Your instructions:
Here is the task for the records below: repeat exactly the lines from the one with "Task: Drag the middle progress slider handle" to the one with "This screenshot has height=829, width=1474.", both included, and nothing else.

Supplied records:

■ ■ ■ ■ ■ ■ ■

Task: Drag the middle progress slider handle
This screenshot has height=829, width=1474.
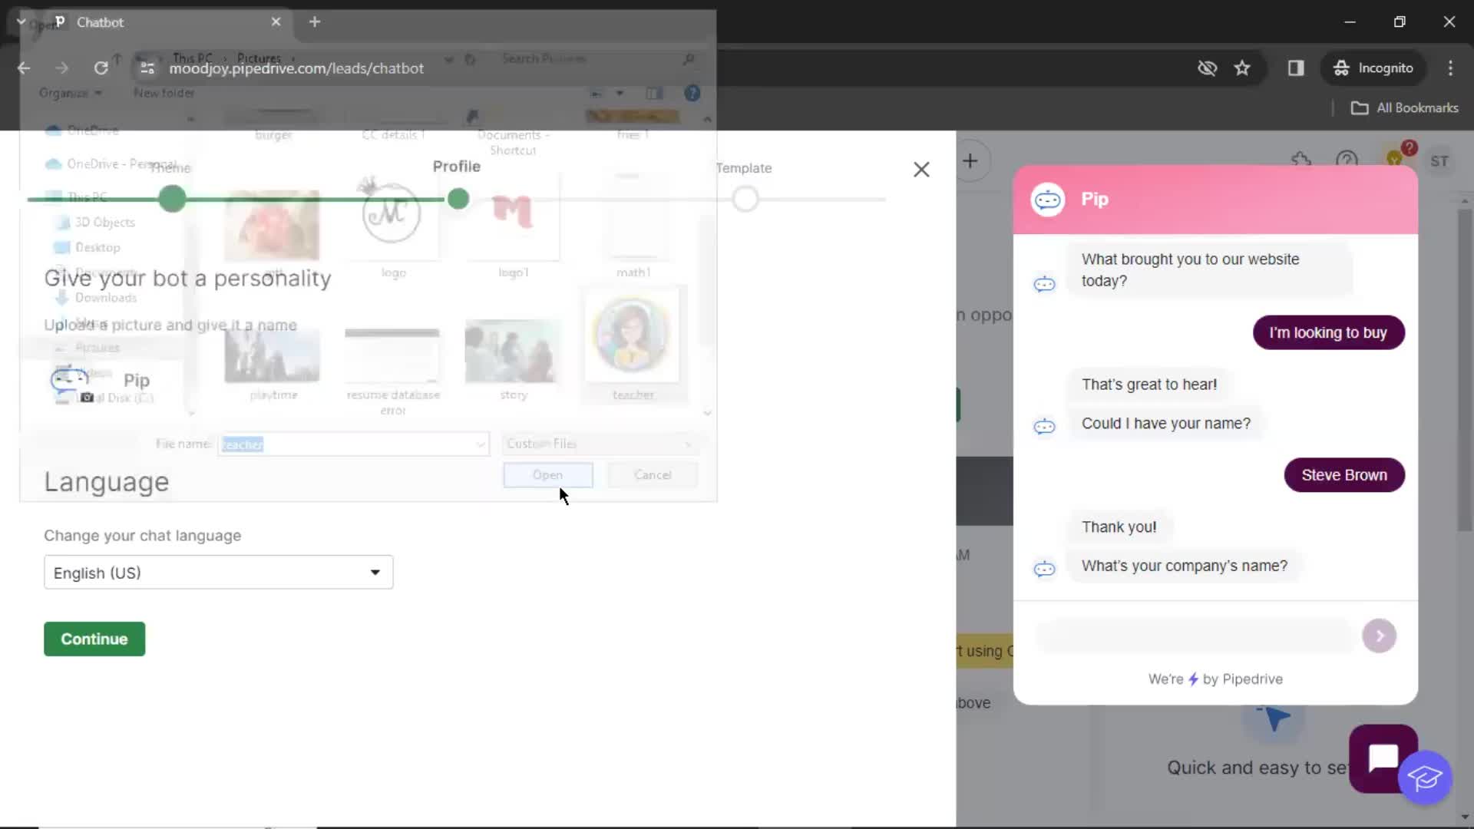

■ ■ ■ ■ ■ ■ ■

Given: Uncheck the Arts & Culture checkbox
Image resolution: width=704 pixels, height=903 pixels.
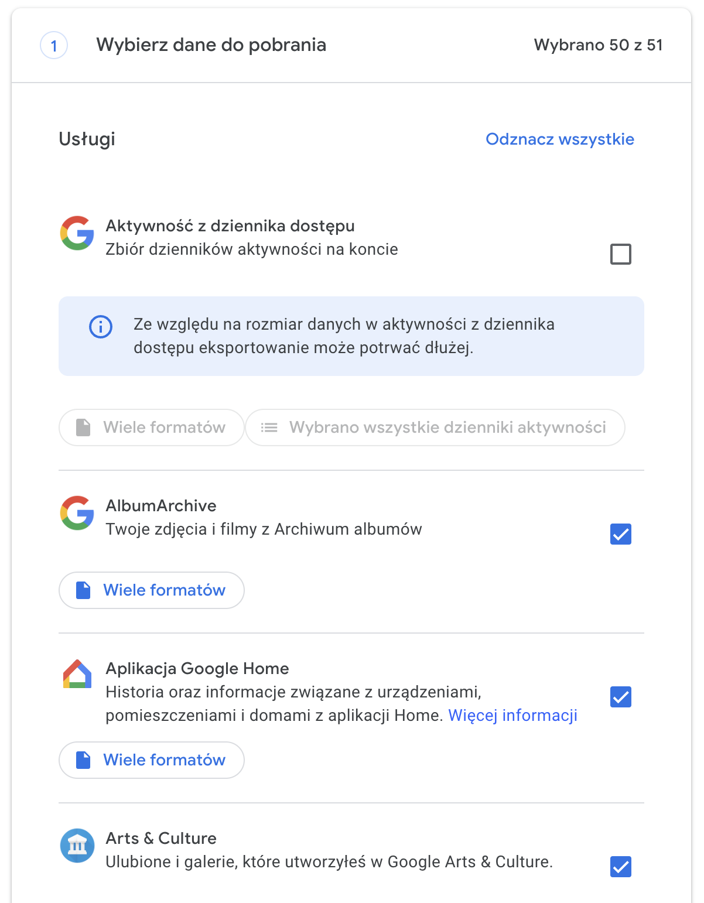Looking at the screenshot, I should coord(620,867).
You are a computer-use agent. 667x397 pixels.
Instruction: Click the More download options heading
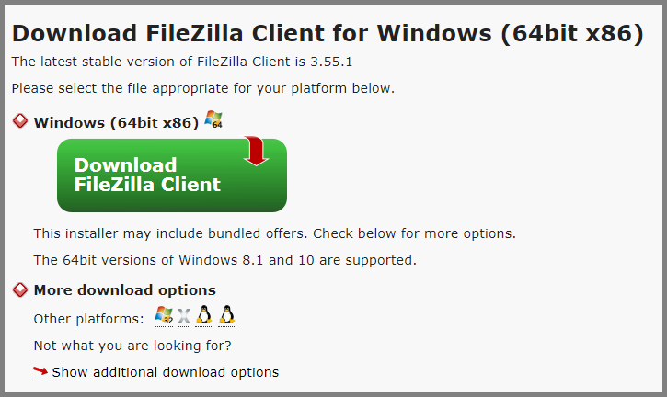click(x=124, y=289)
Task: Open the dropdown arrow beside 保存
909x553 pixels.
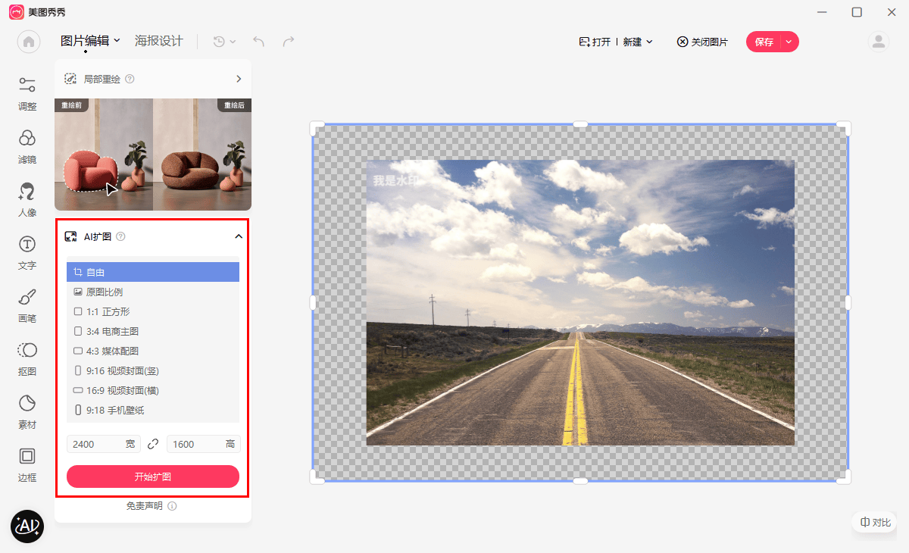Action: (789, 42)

■ ■ ■ ■ ■ ■ ■

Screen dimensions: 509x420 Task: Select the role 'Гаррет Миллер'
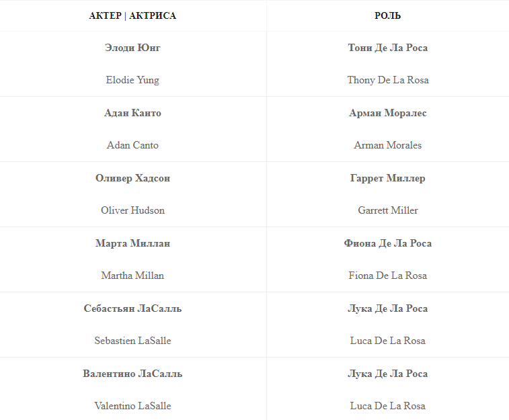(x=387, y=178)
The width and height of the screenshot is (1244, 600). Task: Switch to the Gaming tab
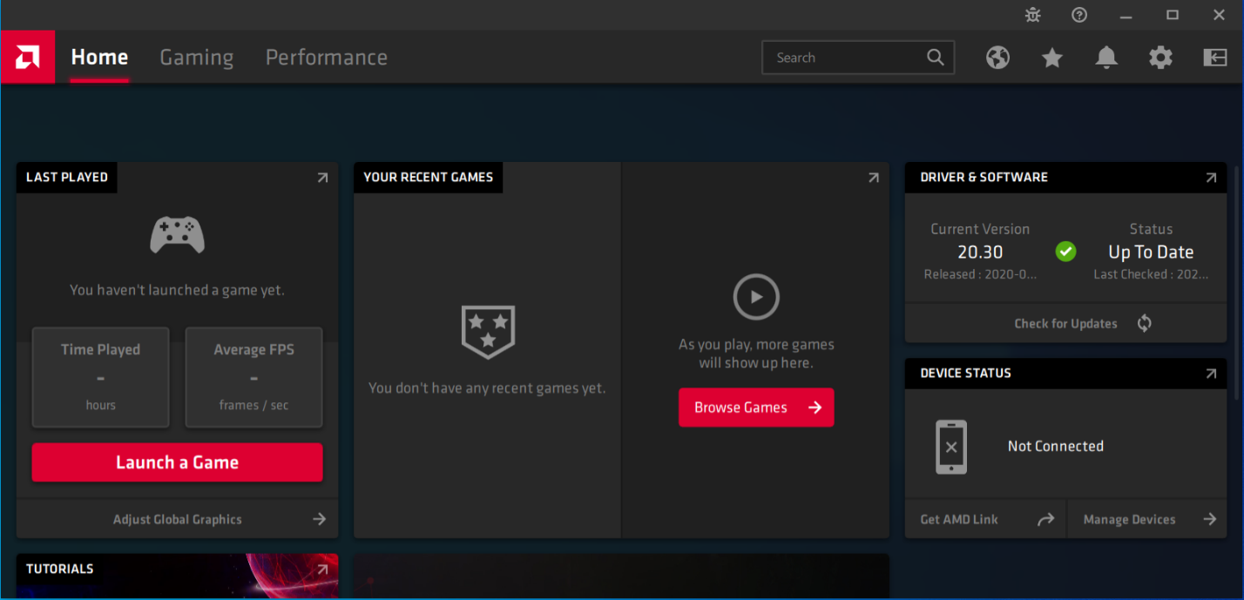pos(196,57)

■ ■ ■ ■ ■ ■ ■

Result for this task:
Task: Drag the middle progress slider handle
This screenshot has height=829, width=1474.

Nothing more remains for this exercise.